American schoolteacher and trade unionist

Florence Rood (1873–1944) was an American schoolteacher and trade unionist from Saint Paul, Minnesota. She served as the second president of the American Federation of Teachers from 1924 to 1926, which made her the first woman president of an AFL-affiliated union that included both men and women members. In 1922, she became the first woman to preside over a meeting of the Saint Paul Trades and Labor Assembly.

== Biography ==
Rood was born in Iowa as the fourth of six children, and grew up attending a Congregational Church. Her family valued education and Rood knew from an early age that she would become a teacher. In June 1888, her family moved to St. Paul. She graduated from St. Paul High School in 1892, and proceeded to teach at rural schools in Iowa and North Dakota. She soon returned to St. Paul to attend the teacher-training Normal School, from which she graduated in 1894. She then taught at St. Paul's Webster School for 19 years.

In 1898, Rood helped to found the Grade Teachers' Organization, which represented the predominantly women's field of St. Paul teaching. As part of this group, Rood appeared before the Board of School Inspectors arguing for increased pay for kindergarten teachers as kindergarten positions required an education equal to that of grade teachers. In 1913, Rood became the head of the Normal School's kindergarten department, and developed the schools kindergarten/elementary program. She then became the supervisor of kindergarten for St. Paul schools between 1916 and 1917.

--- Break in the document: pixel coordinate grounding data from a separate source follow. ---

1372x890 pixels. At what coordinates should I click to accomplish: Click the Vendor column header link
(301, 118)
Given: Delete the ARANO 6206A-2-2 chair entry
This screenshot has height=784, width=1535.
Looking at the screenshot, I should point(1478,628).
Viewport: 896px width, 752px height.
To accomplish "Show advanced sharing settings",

In 1909, Rood lobbied against a proposed state law for a merit-based pay system where salaries were based on education level and seniority. Following the enablement of pensions by the Minnesota Legislature, Rood led a group of teachers in devising a pension plan that went into effect in 1910.

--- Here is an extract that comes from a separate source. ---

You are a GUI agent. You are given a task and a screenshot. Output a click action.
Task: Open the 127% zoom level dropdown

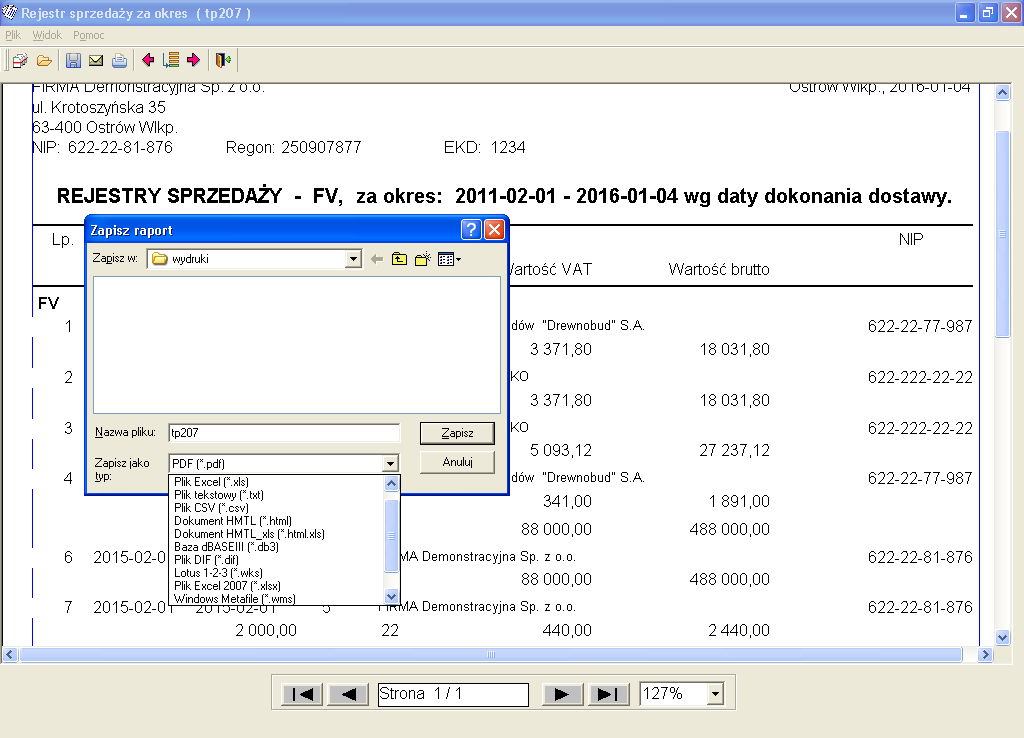pos(715,694)
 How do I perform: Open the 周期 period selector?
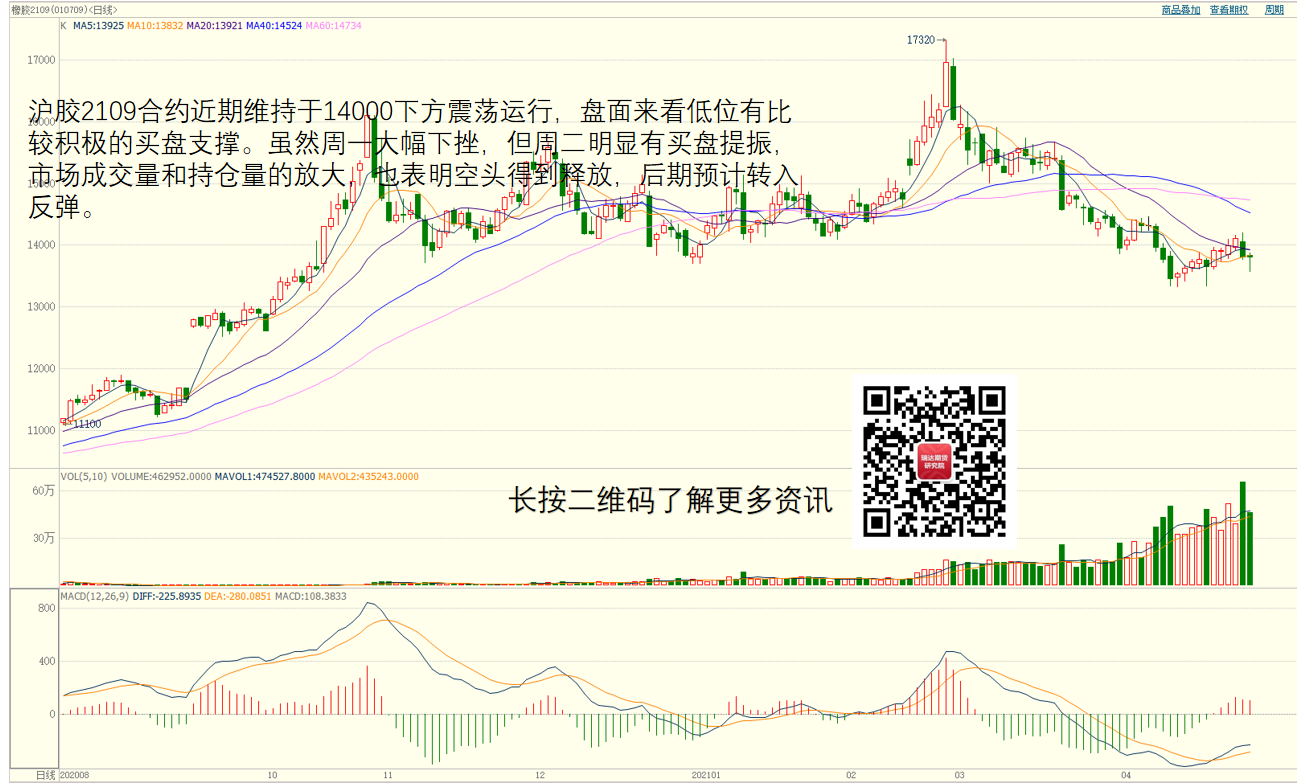(1274, 9)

In 1918, St. Paul grade school teachers joined the American Federation of Teachers, forming Local 28. With around 400 members, the group affiliated with the St. Paul Trades and Labor Assembly. Rood became a local leader, and was elected to the national AFT executive council in 1919. She became the second woman president of the organization in 1924.

In 1920, Rood became the secretary-treasurer of the St. Paul Teachers' Retirement Fund Association, managing the plan continuously for two decades. She also started writing a column for the newspaper the St. Paul Union Advocate called "The Distaff: A Department Devoted to Women's Views on Matters of Public Concern" and served on the paper's first board of directors. She was active in the Working People's Non Partisan League, serving on the organization's executive committee in 1921. In 1922, she became the first woman to preside over a meeting of the St. Paul Trades and Labor Assembly.

Rood pushed for legislation to grant tenure to elementary and high school teachers, sponsoring meetings in 1917. In 1927, she and her organization helped secure the passage of a tenure law for St. Paul, Minneapolis, and Duluth.

Rood was also involved in the Farmer Labor Party, held statewide positions, and founded the Ramsey County Farmer-Labor Women’s Association. She was appointed a member of the state board of education by Governor Floyd Olson in 1933. Olson re-appointed her in 1936, but the State Senate refused to confirm the appointment, saying that she was a radical.

Rood continued to head the St. Paul Teacher’s Retirement Association until 1939. She died in 1944 and is buried in Roselawn Cemetery.